Electrochemical pathway for intermolecular cross coupling


    At the end of 2018 Vapourtec launched the Ion electrochemical reactor. We’ve since had the exciting opportunity to explore the potential offered by electrochemical reactions in flow by collaborating with the following leading research groups:

         Wirth Group at Cardiff University, UK

    •       Polyzos Group at University of Melbourne, AUS

    •       New Path Molecular Research Ltd., Cambridge, UK

    New application note using the Ion Electrochemical reactor

    We now present a new application note prepared from work undertaken by New Path Molecular Research Ltd.  This research project uses the Vapourtec Ion electrochemical reactor for the reductive cross-electrophile coupling of organic halides, constructing a Csp2-Csp3 bond.
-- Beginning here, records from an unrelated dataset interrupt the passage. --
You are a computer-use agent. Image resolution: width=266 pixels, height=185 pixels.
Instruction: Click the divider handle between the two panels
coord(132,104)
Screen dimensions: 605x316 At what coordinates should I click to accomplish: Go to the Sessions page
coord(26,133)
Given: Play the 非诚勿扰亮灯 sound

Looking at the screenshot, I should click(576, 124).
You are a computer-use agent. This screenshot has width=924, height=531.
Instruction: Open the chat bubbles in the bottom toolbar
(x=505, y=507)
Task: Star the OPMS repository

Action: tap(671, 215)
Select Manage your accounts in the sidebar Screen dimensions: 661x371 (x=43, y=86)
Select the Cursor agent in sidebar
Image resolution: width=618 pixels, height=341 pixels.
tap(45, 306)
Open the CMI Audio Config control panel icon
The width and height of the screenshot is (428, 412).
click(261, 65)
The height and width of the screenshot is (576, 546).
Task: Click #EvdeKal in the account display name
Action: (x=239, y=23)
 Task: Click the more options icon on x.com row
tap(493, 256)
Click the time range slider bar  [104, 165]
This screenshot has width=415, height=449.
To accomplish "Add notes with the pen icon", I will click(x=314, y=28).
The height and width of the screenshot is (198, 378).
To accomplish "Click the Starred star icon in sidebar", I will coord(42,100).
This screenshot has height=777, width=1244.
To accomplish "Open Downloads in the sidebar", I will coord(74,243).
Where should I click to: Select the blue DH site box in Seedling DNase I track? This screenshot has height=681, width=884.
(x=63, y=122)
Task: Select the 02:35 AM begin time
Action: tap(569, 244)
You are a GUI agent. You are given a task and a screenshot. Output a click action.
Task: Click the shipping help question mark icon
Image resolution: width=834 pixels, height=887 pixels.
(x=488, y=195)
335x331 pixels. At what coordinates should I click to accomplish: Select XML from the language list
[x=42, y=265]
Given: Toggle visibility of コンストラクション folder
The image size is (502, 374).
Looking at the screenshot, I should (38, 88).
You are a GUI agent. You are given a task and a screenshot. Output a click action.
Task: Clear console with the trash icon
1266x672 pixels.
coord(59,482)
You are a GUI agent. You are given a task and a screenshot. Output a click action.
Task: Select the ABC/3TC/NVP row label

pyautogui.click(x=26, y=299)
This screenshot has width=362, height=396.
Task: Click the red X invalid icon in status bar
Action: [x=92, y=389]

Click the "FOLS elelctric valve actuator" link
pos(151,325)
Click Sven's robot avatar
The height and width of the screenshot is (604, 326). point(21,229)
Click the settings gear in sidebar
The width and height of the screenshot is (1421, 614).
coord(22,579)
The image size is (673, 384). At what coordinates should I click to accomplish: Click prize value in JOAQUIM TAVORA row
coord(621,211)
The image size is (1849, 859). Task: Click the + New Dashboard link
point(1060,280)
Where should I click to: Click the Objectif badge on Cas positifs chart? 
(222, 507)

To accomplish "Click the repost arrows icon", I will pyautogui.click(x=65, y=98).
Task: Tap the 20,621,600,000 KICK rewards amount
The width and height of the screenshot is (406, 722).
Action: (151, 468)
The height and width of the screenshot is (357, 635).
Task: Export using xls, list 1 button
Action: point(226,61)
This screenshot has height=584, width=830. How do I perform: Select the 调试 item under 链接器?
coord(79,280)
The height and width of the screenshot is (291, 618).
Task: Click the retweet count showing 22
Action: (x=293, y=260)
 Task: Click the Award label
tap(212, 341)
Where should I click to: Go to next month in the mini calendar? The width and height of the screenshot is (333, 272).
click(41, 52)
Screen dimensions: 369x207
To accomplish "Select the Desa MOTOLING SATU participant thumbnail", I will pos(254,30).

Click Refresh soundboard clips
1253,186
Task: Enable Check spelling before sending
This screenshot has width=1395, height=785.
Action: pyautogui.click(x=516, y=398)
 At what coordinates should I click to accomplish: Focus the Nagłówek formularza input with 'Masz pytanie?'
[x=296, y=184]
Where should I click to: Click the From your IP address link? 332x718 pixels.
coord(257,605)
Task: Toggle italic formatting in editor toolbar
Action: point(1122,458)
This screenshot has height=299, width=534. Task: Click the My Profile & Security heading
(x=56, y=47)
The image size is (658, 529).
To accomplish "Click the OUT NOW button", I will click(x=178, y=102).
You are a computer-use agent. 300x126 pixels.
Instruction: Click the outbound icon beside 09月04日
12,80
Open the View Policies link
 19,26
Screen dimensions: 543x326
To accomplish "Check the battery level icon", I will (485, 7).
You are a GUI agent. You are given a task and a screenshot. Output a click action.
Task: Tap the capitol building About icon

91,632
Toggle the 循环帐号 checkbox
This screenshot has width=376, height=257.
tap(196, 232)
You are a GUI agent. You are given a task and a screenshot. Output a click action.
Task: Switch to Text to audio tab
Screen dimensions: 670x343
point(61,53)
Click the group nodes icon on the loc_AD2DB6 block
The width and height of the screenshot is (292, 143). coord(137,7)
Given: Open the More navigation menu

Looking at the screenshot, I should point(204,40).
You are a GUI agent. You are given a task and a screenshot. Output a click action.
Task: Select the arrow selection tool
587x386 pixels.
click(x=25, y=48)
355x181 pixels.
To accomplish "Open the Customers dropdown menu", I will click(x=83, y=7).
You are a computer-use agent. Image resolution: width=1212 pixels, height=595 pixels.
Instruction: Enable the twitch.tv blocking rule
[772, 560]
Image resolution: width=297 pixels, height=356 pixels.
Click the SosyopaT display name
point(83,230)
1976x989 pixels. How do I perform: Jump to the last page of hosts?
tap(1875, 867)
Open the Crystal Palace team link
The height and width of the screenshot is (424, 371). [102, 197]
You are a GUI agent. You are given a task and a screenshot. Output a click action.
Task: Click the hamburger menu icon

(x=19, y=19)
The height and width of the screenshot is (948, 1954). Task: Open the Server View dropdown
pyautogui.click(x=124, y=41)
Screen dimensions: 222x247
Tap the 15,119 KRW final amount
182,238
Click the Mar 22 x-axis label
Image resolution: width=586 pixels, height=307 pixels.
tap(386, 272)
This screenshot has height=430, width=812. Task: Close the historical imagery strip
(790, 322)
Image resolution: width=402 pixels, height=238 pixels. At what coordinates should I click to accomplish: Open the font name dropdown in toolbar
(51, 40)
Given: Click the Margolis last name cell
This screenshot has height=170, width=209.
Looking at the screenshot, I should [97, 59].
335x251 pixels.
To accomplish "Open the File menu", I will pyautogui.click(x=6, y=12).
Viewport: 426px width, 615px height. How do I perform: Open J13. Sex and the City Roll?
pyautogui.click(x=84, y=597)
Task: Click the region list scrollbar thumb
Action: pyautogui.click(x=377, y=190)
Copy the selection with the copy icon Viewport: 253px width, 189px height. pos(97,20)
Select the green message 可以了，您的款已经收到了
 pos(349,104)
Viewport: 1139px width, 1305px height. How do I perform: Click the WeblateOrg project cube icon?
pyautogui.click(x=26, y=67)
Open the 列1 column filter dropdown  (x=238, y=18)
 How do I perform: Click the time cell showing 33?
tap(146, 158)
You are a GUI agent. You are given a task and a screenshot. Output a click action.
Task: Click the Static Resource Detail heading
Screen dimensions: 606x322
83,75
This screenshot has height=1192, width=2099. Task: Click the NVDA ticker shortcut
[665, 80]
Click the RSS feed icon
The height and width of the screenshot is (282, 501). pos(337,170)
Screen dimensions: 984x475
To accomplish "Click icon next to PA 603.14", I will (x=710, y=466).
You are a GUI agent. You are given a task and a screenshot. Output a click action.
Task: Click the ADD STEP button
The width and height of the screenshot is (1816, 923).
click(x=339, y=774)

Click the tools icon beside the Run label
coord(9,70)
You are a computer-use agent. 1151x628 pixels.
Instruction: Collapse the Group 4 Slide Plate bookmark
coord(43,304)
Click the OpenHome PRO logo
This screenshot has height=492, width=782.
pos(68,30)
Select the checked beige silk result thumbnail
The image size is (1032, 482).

After optimization of this key reaction, the desired product was afforded in a yield of 81%.

    In 2017, Pfizer revealed a reductive cross coupling reaction to construct Csp2-Csp3 bonds from organic halides in a batch electrochemical system (Perkins, Pedro, & Hansen, 2017). An electrochemical protocol was used to reduce a nickel catalyst (NiII to Ni0 or NiIII to NiII according to literature).  In the application note presented by Vapourtec this same reaction is optimised under continuous flow conditions using the Vapourtec Ion electrochemical reactor.


    Other published work using the Ion Electrochemical Reactor

    Previously published work using the Ion electrochemical reactor;

    Efficient Flow Electrochemical Alkoxylation of Pyrrolidine-1-carbaldehyde

    Nasser Amriaa, Ryan A. Skiltonb, Duncan Guthrieb, Thomas Wirth*a

    a School of Chemistry, Cardiff University, Park Place, Cardiff, CF10 3AT, UK

    b Vapourtec Ltd., 21 Park Farm Business Centre, Bury St Edmunds, IP28 6TS, UK

    In this paper, the methoxylation of pyrrolidine-1-carbaldehyde was reported using different alcohols. By adjusting the reaction conditions (electrode material, flow, current and solvent), 95% of starting material was oxydised to 2-methoxypyrrolidine-1-carbaldehyde with 2% dimethoxylated by-product. It was also found, that the alcohol chain length had a critical impact on the yield of the reaction; as the chain length increases, the methoxylation yield diminishes.


    Flow Electrochemical Cyclizations via Amidyl Radicals: Easy Access to Cyclic Ureas

    Nisar Ahmedaa,b*, Aggeliki Vgenopoulouaa

    a School of Chemistry, Cardiff University, Park Place, Cardiff, CF10 3AT, UK

    b School of Chemistry, University of Bristol, Bristol, BS8 1TS, UK

    This paper reports the electrosynthesis of cyclic ureas in high yields (89-95%) using the Ion Electrochemical reactor. In combination with the use of TEMPO, Wirth’s group functionalised double bonds of N-allylic ureas in continuous flow. The proposed mechanism suggests that, under electric current, a radical is formed at the amido nitrogen of the allylic urea, starting an intramolecular cyclation. The cyclic radical is then quenched with TEMPO, giving the final cyclic urea.


    Continuous Flow Electrochemical Generator of Hypervalent Iodine Reagents: Synthetic Applications

    Mohamed Elsherbiniaa, Bethan Winterson, Haifa Alharbi, Ana A. Folgueiras-Amador, Célina Génot and Thomas Wirth*a

    a School of Chemistry, Cardiff University, Park Place, Cardiff, CF10 3AT, UK

    Hypervalent iodine reagents are an environmentally friendly alternative to oxidant reagents containing heavy metals. The traditional route to synthesise hypervalent iodine reagents requires the use (in excess) of peroxides, Selectrfluor® or Oxone®. This paper presents an electrochemical alternative to generate hypervalent iodine compounds without hazardous chemical oxidants. The anodic oxidation of iodoarenes in flow reliably generated hypervalent iodine reagents.